Cluster A is about pushing people away. The most common ones are paranoid personality disorder, schizoid, and schizotypal. Google them if you want but they’re all ways of expressing a pervasive distrust of others and an unrealistic determination to go it alone. 

Cluster B is about attention seeking and demanding validation. Borderline, narcissism, and histrionic are the most common expressions. Borderline is characterized by a strong fear of abandonment and severe overreactions to that possibility. Histrionic is pathological attention seeking. Narcissism is dramatically inflated self-worth as an overcompensation for self-hate.

Cluster C is my flavor. It’s characterized by obsession and perfectionism, people pleasing and being a doormat for others to walk on. Cluster Cs can be anxious and on edge, fearing rejection and disapproval. 

The insight for me when my brother-in-law was explaining these was how each cluster is a different misguided survival style. All of them arise from a broken sense of self-worth, and EVERYONE struggles with one or more of the flavors. Even if we’re not diagnosable, we’re all liable to act in toxic ways, and those behaviors can be categorized into one of these clusters. 
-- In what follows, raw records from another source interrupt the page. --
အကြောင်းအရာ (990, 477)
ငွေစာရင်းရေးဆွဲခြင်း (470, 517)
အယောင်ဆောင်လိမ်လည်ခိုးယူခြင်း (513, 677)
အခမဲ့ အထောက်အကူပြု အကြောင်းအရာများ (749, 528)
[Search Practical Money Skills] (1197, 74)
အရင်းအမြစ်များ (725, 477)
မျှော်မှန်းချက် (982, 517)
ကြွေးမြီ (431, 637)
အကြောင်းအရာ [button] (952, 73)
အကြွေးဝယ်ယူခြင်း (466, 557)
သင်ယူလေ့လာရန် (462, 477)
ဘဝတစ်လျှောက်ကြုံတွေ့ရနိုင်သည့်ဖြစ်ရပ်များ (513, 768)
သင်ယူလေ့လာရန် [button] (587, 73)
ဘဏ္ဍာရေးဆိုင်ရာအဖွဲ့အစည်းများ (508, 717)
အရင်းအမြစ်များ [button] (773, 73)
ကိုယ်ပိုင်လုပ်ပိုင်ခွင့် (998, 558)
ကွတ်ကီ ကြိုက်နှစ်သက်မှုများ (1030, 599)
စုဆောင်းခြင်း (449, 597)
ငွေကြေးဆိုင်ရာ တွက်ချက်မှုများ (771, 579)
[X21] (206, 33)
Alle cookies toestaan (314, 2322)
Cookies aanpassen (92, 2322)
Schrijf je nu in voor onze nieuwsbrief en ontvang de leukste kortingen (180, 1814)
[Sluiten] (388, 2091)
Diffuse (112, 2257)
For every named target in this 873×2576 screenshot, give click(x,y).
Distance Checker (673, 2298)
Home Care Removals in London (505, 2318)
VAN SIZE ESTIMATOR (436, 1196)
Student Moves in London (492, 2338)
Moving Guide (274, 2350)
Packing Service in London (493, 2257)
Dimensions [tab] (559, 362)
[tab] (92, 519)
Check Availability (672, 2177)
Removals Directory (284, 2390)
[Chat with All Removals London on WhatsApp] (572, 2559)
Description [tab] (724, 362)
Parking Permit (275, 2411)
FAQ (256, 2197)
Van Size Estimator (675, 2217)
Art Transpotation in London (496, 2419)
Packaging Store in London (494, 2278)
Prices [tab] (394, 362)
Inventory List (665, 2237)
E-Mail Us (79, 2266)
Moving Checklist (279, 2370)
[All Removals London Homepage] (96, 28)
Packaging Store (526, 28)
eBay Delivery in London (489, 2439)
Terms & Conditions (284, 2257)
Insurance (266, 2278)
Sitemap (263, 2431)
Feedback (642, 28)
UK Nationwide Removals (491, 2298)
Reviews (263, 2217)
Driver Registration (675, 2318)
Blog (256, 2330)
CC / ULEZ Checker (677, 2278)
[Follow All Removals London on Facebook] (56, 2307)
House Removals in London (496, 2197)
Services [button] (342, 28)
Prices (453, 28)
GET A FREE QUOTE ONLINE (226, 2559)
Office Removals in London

This realization gives me more grace for people. Everyone has been told in one way or another that they’re not adequate, and our disorders are just the ways we try to compensate and find our way in a chaotic, insecure world. 

All of the disorder clusters have their rewards. Cluster As are less likely to be disappointed by people. Cluster Bs soak up the oxygen in the room, are usually the life of the party, and tend to be promoted at work. 

Custer Cs are generally well-liked and can succeed in customer-service roles.

But all of them run up against the hard wall of their limitations, and when our survival coping mechanisms inevitably fail us, cause harm, and damage our relationships, we’re left with no recourse. We typically rely on the same behaviors that got us into the mess. We find rock bottom and we start to dig. 

In an earlier post, I said that God designed all life to thrive. I think the main barrier to our thriving is our broken sense of self-worth. It causes us to act in toxic ways towards each other, harms our relationships, and leaves us feeling harried and confused. So, what is the answer? The answer deserves its own post, but I’ll sum it up here: RULER. This is an acronym for Recognize, Understand, Label, Express, and Regulate. In order to love ourselves properly, we need a proper understanding of our inner life. This acronym from Marc Brackett’s book Permission to Feel allows us to look under the hood and see what is driving our behavior. It allows us to observe ourselves as if we were a third party in an interaction, diagnose what is actually going on in our lives, and make constructive choices. 

Which cluster do you most relate to? Awareness is the first step to healing, better relationships, and getting on the path towards thriving.